(TASK TO CARRY OUT)
Starting at the line that contains "Task: Select the Crop tool", write out every line through the end of the records exactly as it stands, and leave out all pictures.

(Stored records)
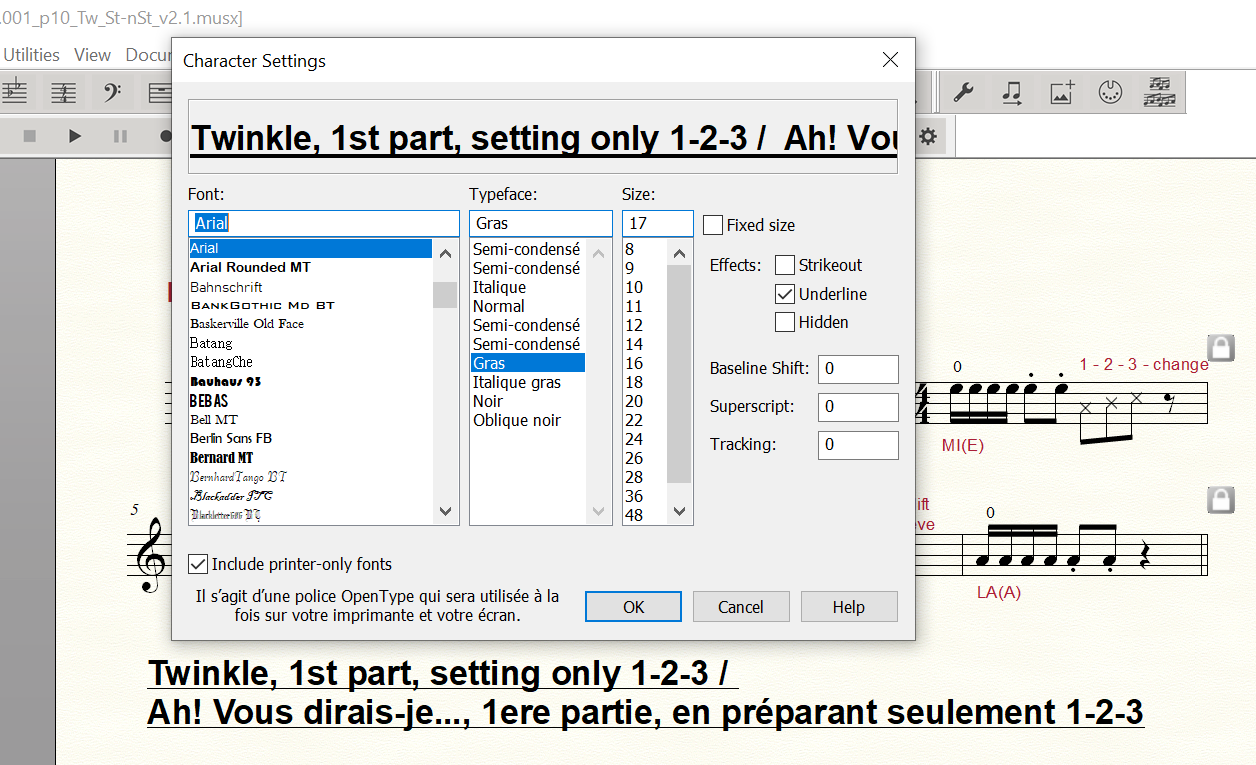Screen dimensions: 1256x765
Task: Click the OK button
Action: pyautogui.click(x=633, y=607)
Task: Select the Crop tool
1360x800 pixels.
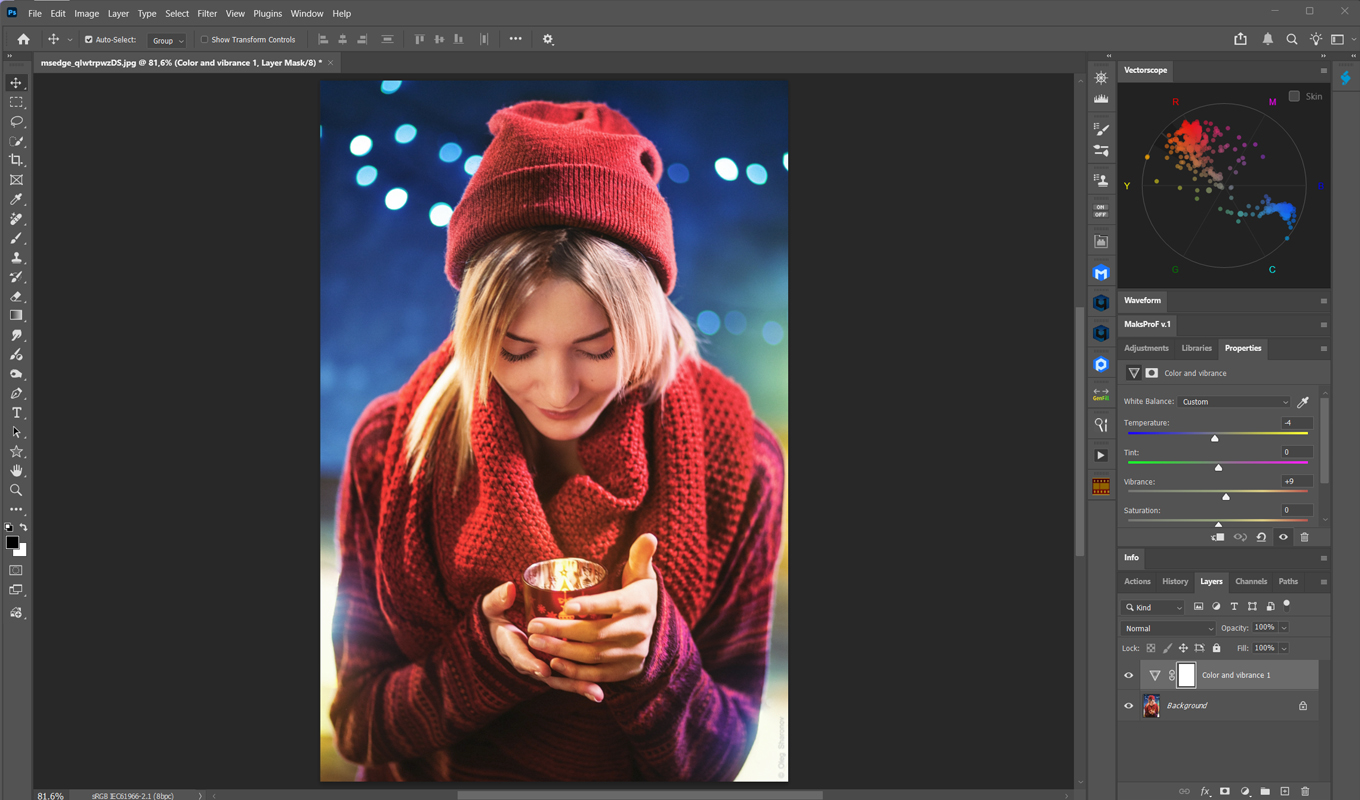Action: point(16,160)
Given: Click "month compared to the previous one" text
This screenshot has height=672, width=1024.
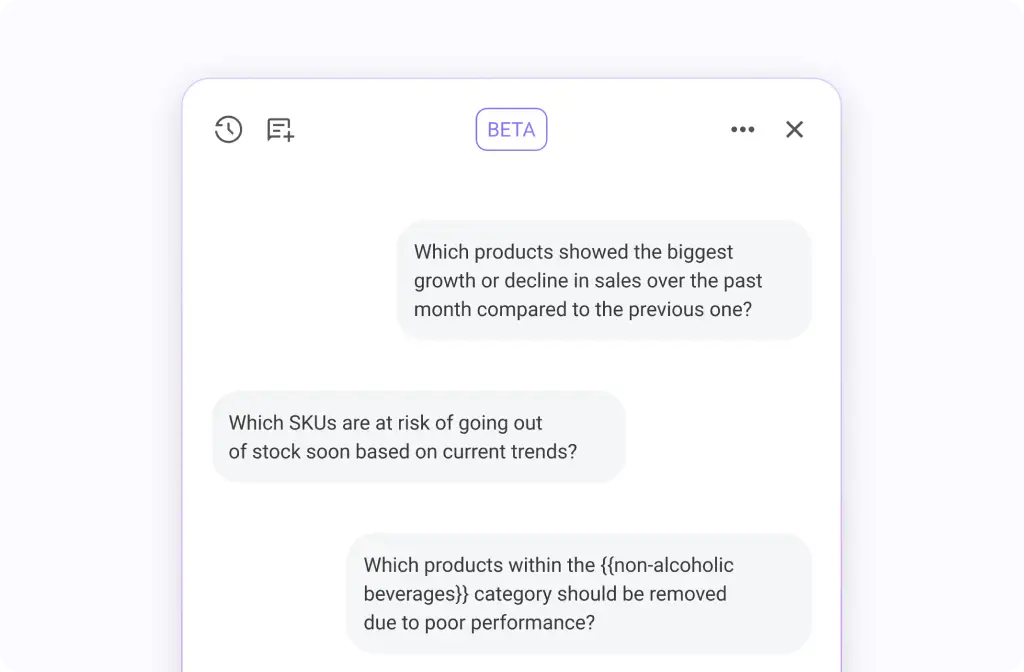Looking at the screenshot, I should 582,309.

(RESPONSE AREA)
Task: Select the Crop tool
1360x800 pixels.
Action: point(16,160)
Given: Click "month compared to the previous one" text
This screenshot has height=672, width=1024.
Looking at the screenshot, I should 582,309.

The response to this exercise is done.